The Other South African Political Funeral: Colin Eglin

The Other South African Political Funeral: Colin Eglin

As heads of state from around the world begin arriving in South Africa on Monday for the memorial and funeral to the late President Nelson Mandela, another great South African hero will be buried: Colin Eglin, the leader of parliamentary opposition to apartheid. It is unfortunate, and yet somehow appropriate, that Eglin’s own funeral would be overshadowed by Mandela’s–just as the small liberal opposition was long overshadowed by the ANC.

Eglin was a founder and leader of the Progressive Party, which resisted apartheid from within the South African political system. For many years, he and his colleagues, including the late Helen Suzman, were the only voices against racial segregation in South Africa. Ironically, by law, they had to restrict party membership to whites. It was a morally fraught position, just as as Mandela’s turn to violence and alliance with communism had been.

The Progressives (or “Progs,” as they were affectionately known) were a small minority until the 1980s, when they briefly led the parliamentary opposition. They later became the Democratic Party, which won less than two percent of the vote in South Africa’s first democratic election in 1994. Small though it was, however, Eglin’s party played a crucial role in shaping South Africa’s widely-heralded new constitution, which passed in 1996.

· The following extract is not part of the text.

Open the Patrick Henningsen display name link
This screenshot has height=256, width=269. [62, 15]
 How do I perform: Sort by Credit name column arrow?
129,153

The South African constitution is a liberal one in the classical sense, with protections for individual liberties and checks and balances on government power. The document has its flaws: its socioeconomic rights enshrine big-government policies, and its separation of powers is too weak to contain the ambitions of the ruling party. Yet it is still a great achievement, considering that the main parties were not democratic but nationalist in character.

Eglin fought for, and could claim responsibility for, the liberties and constraints on power that survived the constitutional negotiations. As his successor, former opposition leader Tony Leon, said last week on Eglin’s passing, the constitutional negotiations had been “his finest hour,” where he had “played an immense and often unheralded role” in securing the future of freedom in a country on the brink, with an uncertain destiny.

The larger racial drama, and Cold War politics, often hid the fact that there was a small but active and effective non-communist opposition to apartheid in South Africa. They may not have won many votes, but they laid a foundation for the country’s transition and planted the seeds of loyal opposition in the post-apartheid era. Eglin’s funeral will be eclipsed by Mandela’s week of mourning. But his ideas will live on, ever more strongly.